Collect each line in the items below that contains the word "icon", copying those lines unchanged.
-------------------------
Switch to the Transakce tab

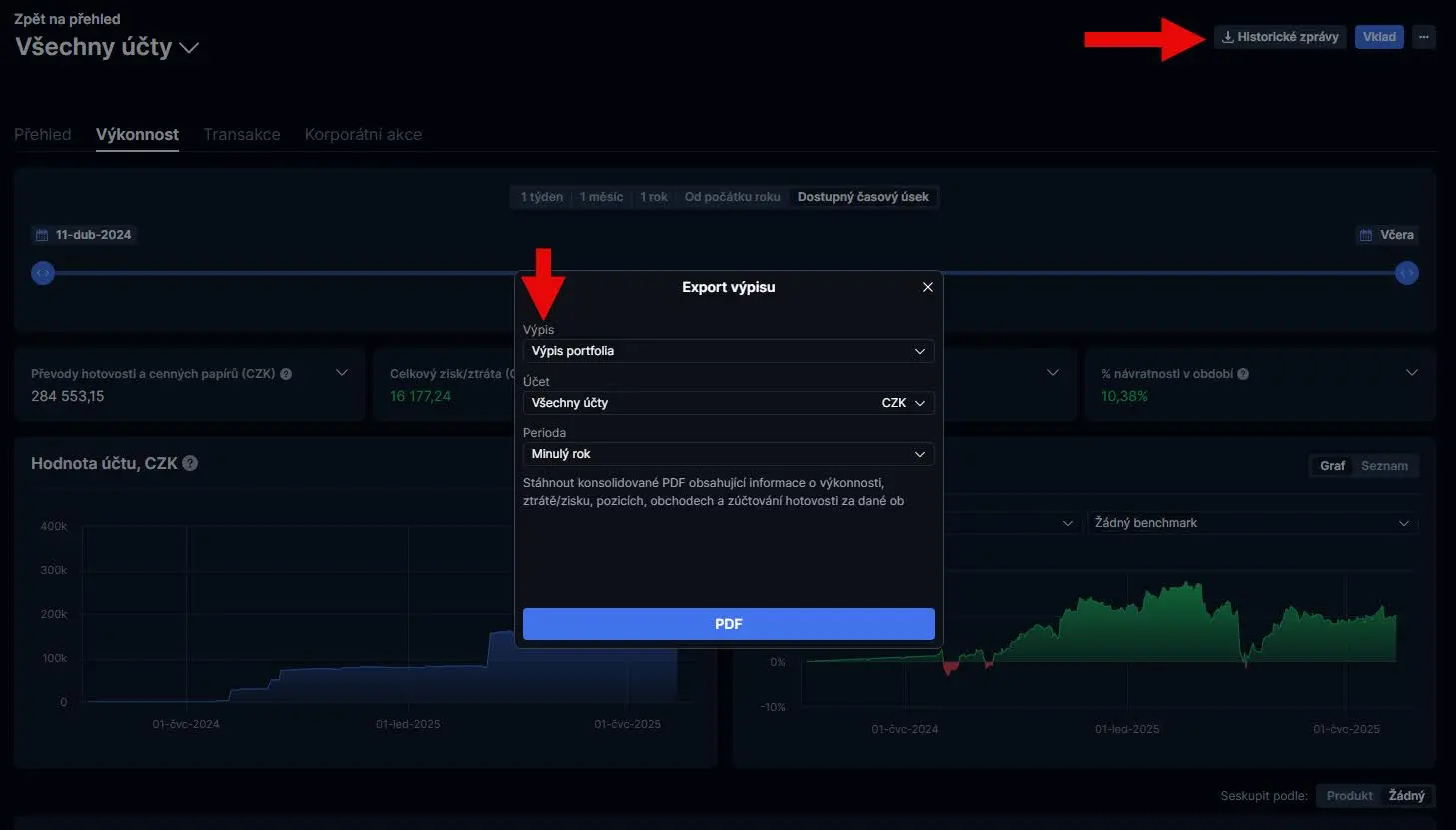(x=242, y=134)
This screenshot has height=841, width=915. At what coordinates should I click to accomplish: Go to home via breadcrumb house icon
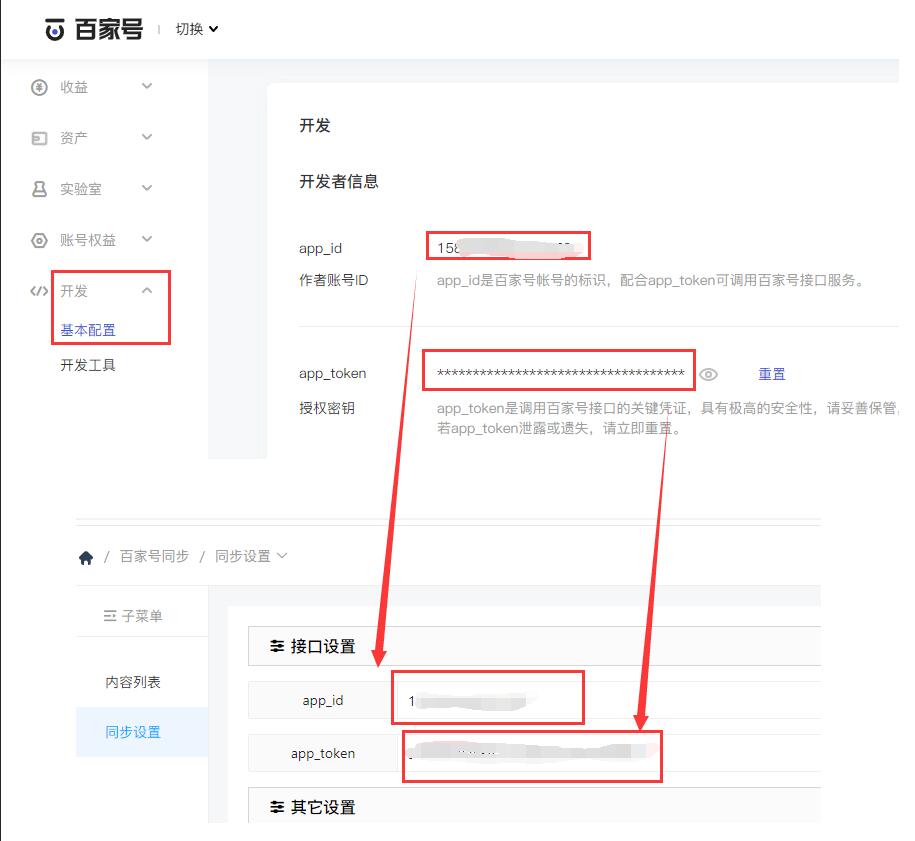tap(86, 557)
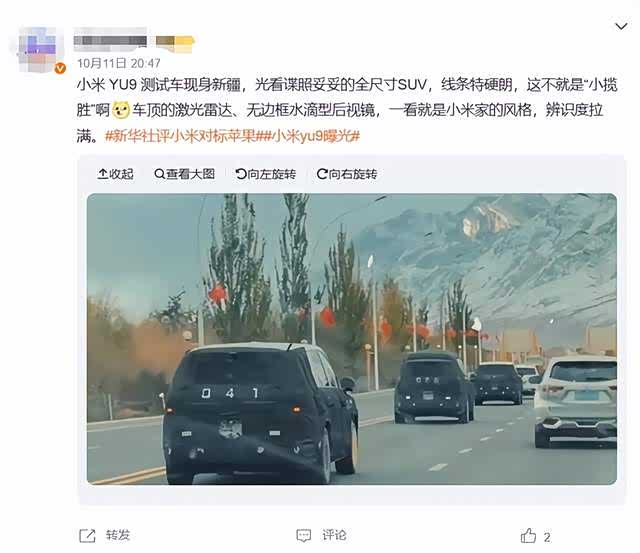The height and width of the screenshot is (553, 640).
Task: Click the counterclockwise rotate icon
Action: 241,174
-------------------------
Result of the exercise:
This screenshot has height=841, width=915. At what coordinates should I click to accomplish: Go to home via breadcrumb house icon
Task: Click the counterclockwise rotate icon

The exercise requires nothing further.